_ARTICLE_
※ ※ ※
Quick facts for kidsChurch of Scotland
Modern logo of the Church of Scotland
|Separated from||Roman Catholic Church|
|Members||352,912 registered 1.5 million adherents (2014)|
The Church of Scotland (Scots: The Scots Kirk, Scottish Gaelic: Eaglais na h-Alba), known informally by its Scots language name, the Kirk, is the national church of Scotland. Protestant and Presbyterian, its longstanding decision to respect "liberty of opinion in points which do not enter into the substance of the Faith." means it is relatively tolerant of a variety of theological positions, including those who would term themselves conservative and liberal in their doctrine, ethics and interpretation of Scripture.
The Church of Scotland traces its roots back to the beginnings of Christianity in Scotland, but its identity is principally shaped by the Reformation of 1560. As of December 2013, its pledged membership is 398,389, or about 7.5% of the total population – though according to the 2014 Scottish Annual Household Survey, a significantly higher 27.8% of the Scottish population, or 1.5 million adherents, claimed some form of allegiance to it and in the 2011 census 32.4% claimed allegiance to the church. (see Religion in Scotland).
※ ※ ※
_RECORDED DATA_
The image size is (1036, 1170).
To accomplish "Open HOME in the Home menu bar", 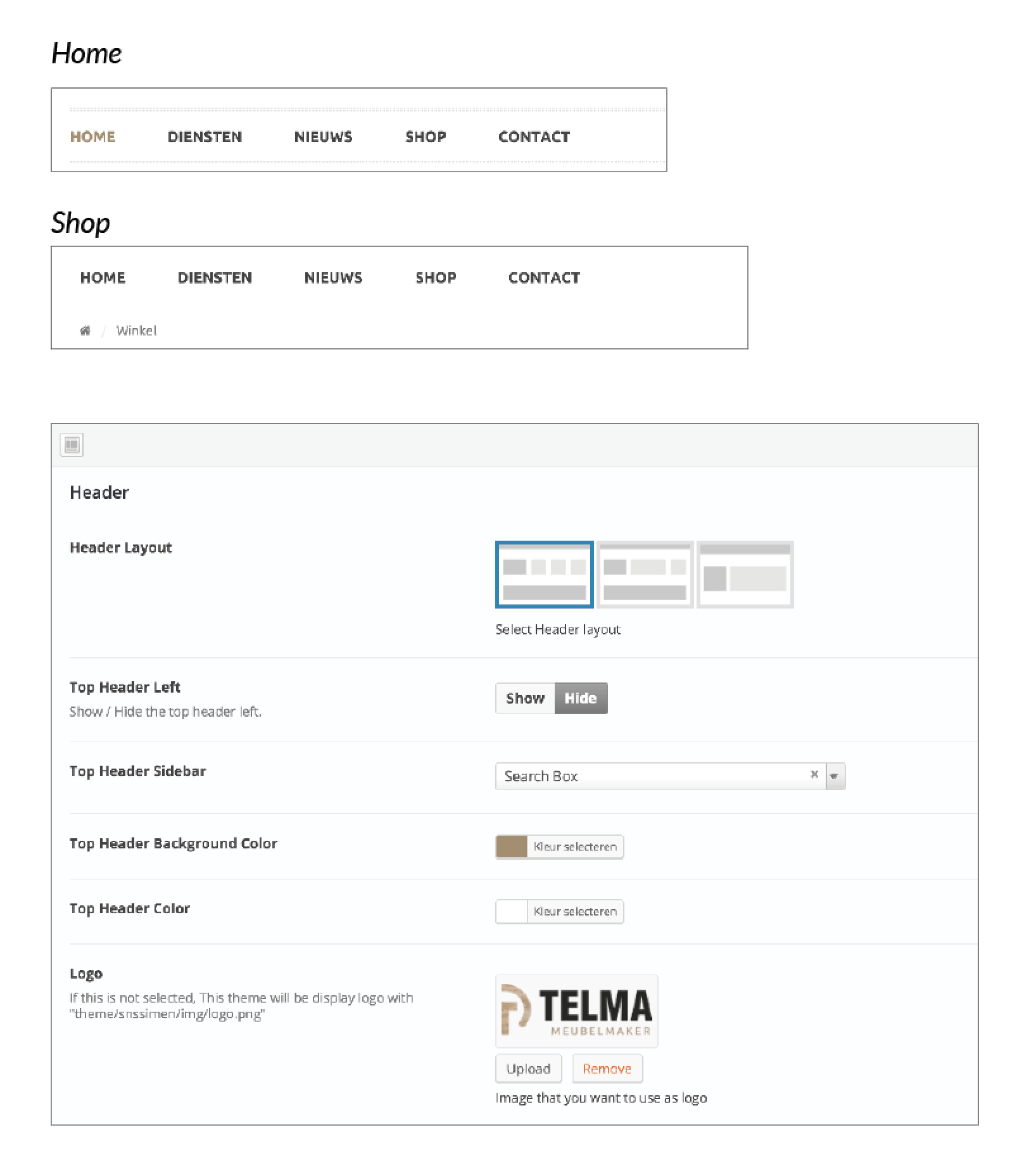I will [x=92, y=137].
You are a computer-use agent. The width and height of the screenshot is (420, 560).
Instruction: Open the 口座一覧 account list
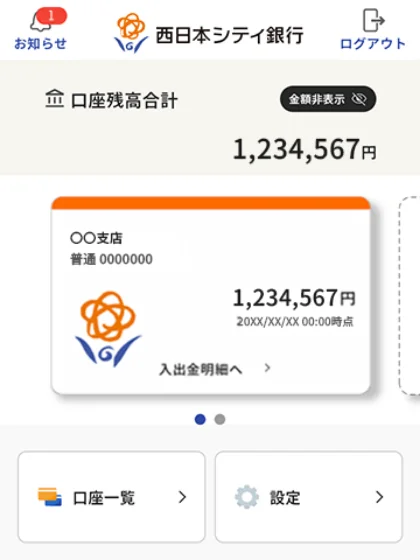[x=112, y=497]
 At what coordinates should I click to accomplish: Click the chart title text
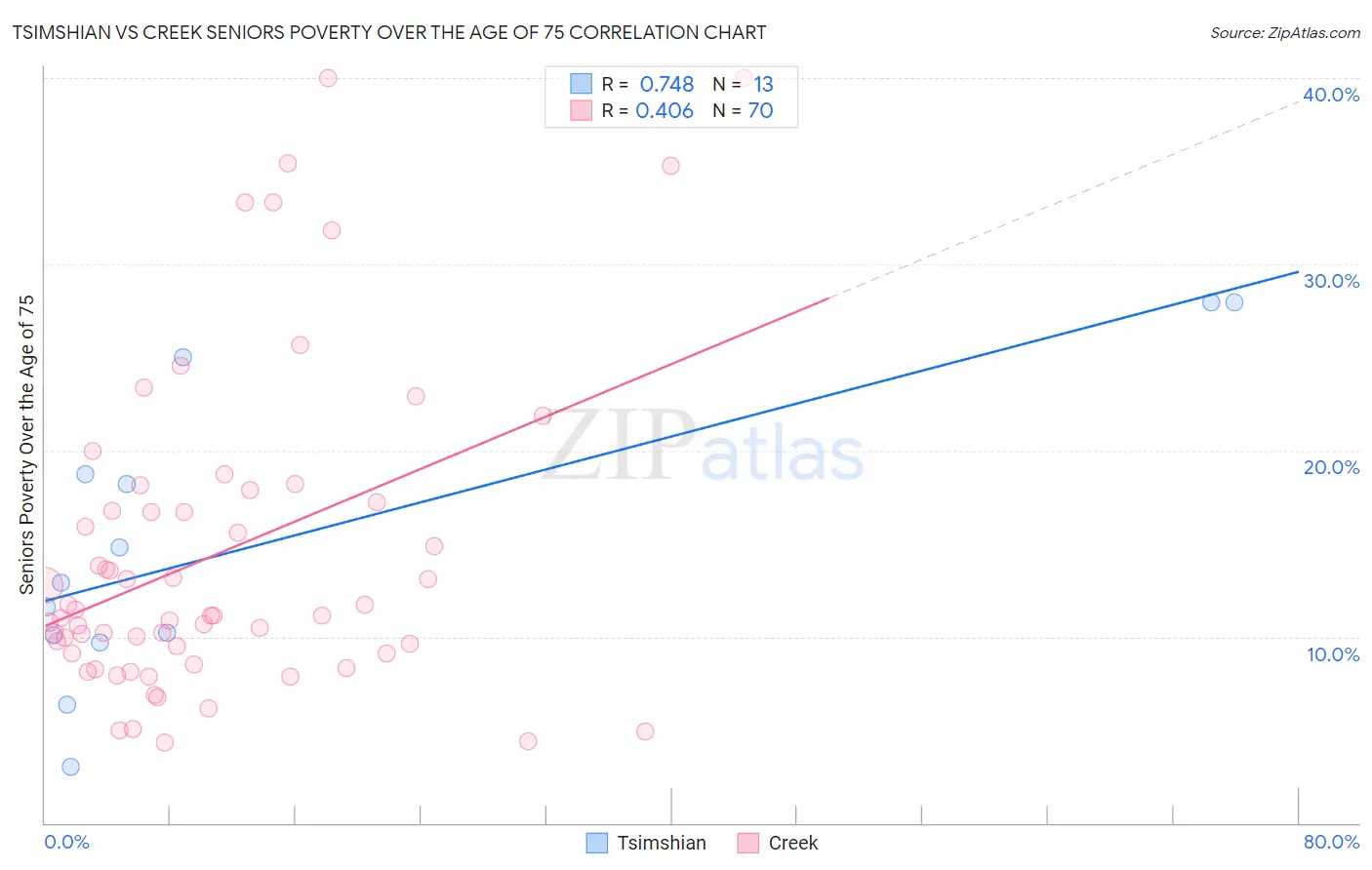pyautogui.click(x=389, y=32)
※ ※ ※
_PARTS OF THE EXERCISE_
1) What does the Church of Scotland article say principally shaped the church's identity?
2) Sum up the Church of Scotland article in two sentences.
3) Carry on the Church of Scotland article from its last sentence.
The records have nothing to do with what comes next.

_ANSWERS TO THE TASKS_
1) The Reformation of 1560.

2) The Church of Scotland, informally called the Kirk, is Scotland's national church, and it is a Protestant and Presbyterian church that is relatively tolerant of a variety of theological positions. It traces its roots back to the beginnings of Christianity in Scotland, but its identity was principally shaped by the Reformation of 1560.

3)
- See also: History of Scotland
While the Church of Scotland traces its roots back to the earliest Christians in Scotland, its identity was principally shaped by the Scottish Reformation of 1560. At that point, many in the then church in Scotland broke with Rome, in a process of Protestant reform led, among others, by John Knox. It reformed its doctrines and government, drawing on the principles of John Calvin which Knox had been exposed to while living in Geneva, Switzerland. In 1560, an assembly of some nobles, lairds and burgesses, as well as several churchmen, claiming in defiance of the Queen to be a Scottish Parliament, abolished papal jurisdiction and approved the Scots Confession, but did not accept many of the principles laid out in Knox's First Book of Discipline, which argued, among other things, that all of the assets of the old church should pass to the new. The 1560 Reformation Settlement was not ratified by the crown, as the monarch, Mary, Queen of Scots, a Catholic, refused to do so, and the question of church government also remained unresolved. In 1572 the acts of 1560 were finally approved by the young King James VI, the son of Queen Mary, but the Concordat of Leith also allowed the crown to appoint bishops with the church's approval. John Knox himself had no clear views on the office of bishop, preferring to see them renamed as 'superintendents'; but in response to the new Concordat a Presbyterian party emerged headed by Andrew Melville, the author of the Second Book of Discipline.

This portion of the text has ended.